Corriere della Sera, 19 dicembre 2014
La Russia tornerà grande «al massimo entro due anni». Queste le parole di Putin all’annuale conferenza stampa di fine anno. Assediato dai mercati, scommette sulla formula: serrare i ranghi dietro il capo. E il Paese si prepara a sopportare le avversità certo della vittoria finale
La crisi economica che si aggrava non sembra spingere Vladimir Putin a più miti consigli, specie nella vicenda ucraina, come vorrebbero Stati Uniti ed Europa. Nella rituale conferenza stampa di fine anno, il presidente rilancia l’immagine dell’orso russo che i nemici vorrebbero imbalsamare dopo avergli strappato unghie e denti. Forte di un consenso popolare che si mantiene altissimo, rilancia come un consumato giocatore di poker: le difficoltà di questo momento faranno benissimo al Paese che si ristrutturerà e, «al massimo entro due anni», farà registrare un nuovo grande balzo in avanti.

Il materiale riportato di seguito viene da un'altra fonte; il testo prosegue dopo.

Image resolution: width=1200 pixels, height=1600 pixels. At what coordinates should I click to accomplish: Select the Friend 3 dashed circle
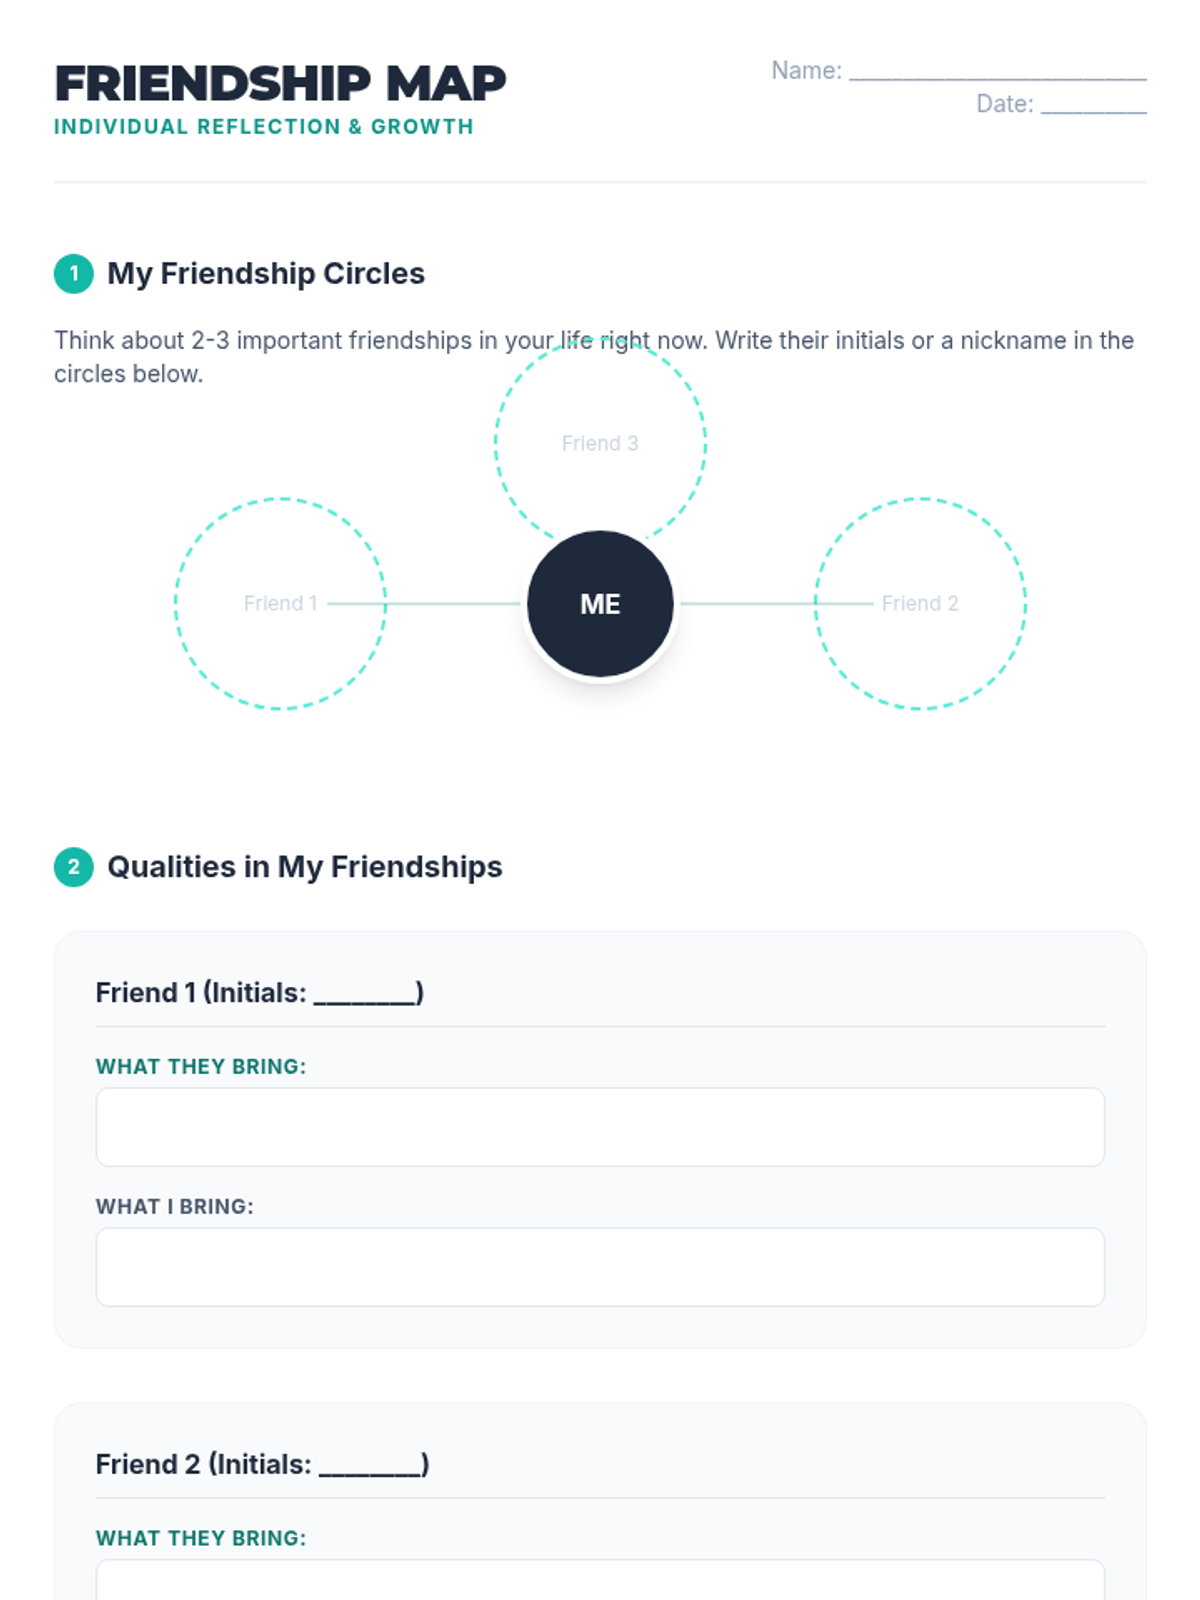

Si schermisce con chi gli chiede se si candiderà nuovamente alla presidenza fra tre anni, ma è chiarissimo che considera una pia illusione l’opinione di chi in Russia e fuori già parla di un possibile cambio al vertice. Vladimir Vladimirovich è certo che, come sempre in passato, quando viene stretta in un angolo la Grande Russia serra i ranghi attorno al suo capo e si prepara a sopportare le avversità certa della vittoria finale.
Nella grande sala del Cremlino, Putin non è apparso brillante come al solito, ma ha detto tutto quello che milioni di spettatori incollati davanti alle tv di Stato si aspettavano da lui. Gli scivoloni del rublo, il calo del petrolio, l’aumento dei prezzi sono tutte cose create in buona parte dai nemici esterni; «Ma noi ce la faremo». Poco importa che i giornalisti stranieri e i critici interni continuino a mettere in dubbio queste «verità». Tanto nella maggior parte delle case russe entrano solo notizie e commenti approvati in alto loco.
Come altre volte negli ultimi tempi, il presidente ha sostenuto che la struttura dell’economia russa dovrà cambiare per non dipendere più così tanto dalle materie prime di cui il Paese è esportatore. Oggi gran parte delle entrate dall’estero e metà del budget statale sono dovute al petrolio e al gas. Da anni si cerca di cambiare questo stato di cose, ma finora i risultati sono stati assai scarsi (nonostante investimenti colossali). Putin però ha voluto rassicurare i suoi concittadini: «Il superamento della situazione attuale è inevitabile». La Russia riuscirà a ristrutturarsi e questo vuol dire che anche ulteriori discese del prezzo del greggio, «fino a 40 dollari il barile o oltre», non saranno determinanti.
L’uomo che all’epoca della caduta del muro di Berlino lavorava alla sede del Kgb di Dresda in Germania Est, è convinto che da allora continui il tentativo dell’Occidente di mettere alle corde il suo Paese. Ha parlato di «una specie di nuovo muro» costruito da chi si considera «un impero e vede tutti gli altri come vassalli da schiacciare».
Anche sull’Ucraina Putin ha insistito con la tesi che ai russi viene ripetuta ogni giorno. Quello attuato a Kiev non è stato un cambio di governo che ha portato maggiore democrazia, ma «un colpo di stato da repubblica delle banane o da Paese africano». E i russi che combattono nel Donbass a sostegno degli indipendentisti? Non truppe mandate in incognito dal Cremlino e nemmeno mercenari, ma «uomini che ascoltando il proprio cuore fanno il loro dovere».
Un sondaggio indipendente condotto all’inizio del mese ha certificato un gradimento dell’81 per cento per il presidente russo. Questo prima che il rublo arrivasse a cento contro l’euro e a ottanta contro il dollaro martedì scorso. Con la corsa ai negozi e i prezzi che salgono, certamente la gente ora è più preoccupata. Ma in ogni caso sembra assai improbabile che decida di voltare le spalle al suo leader, se non altro perché il quadro delle alternative politiche interne è sconfortante. Almeno nel breve periodo, la poltrona di Vladimir Vladimirovich appare più che stabile.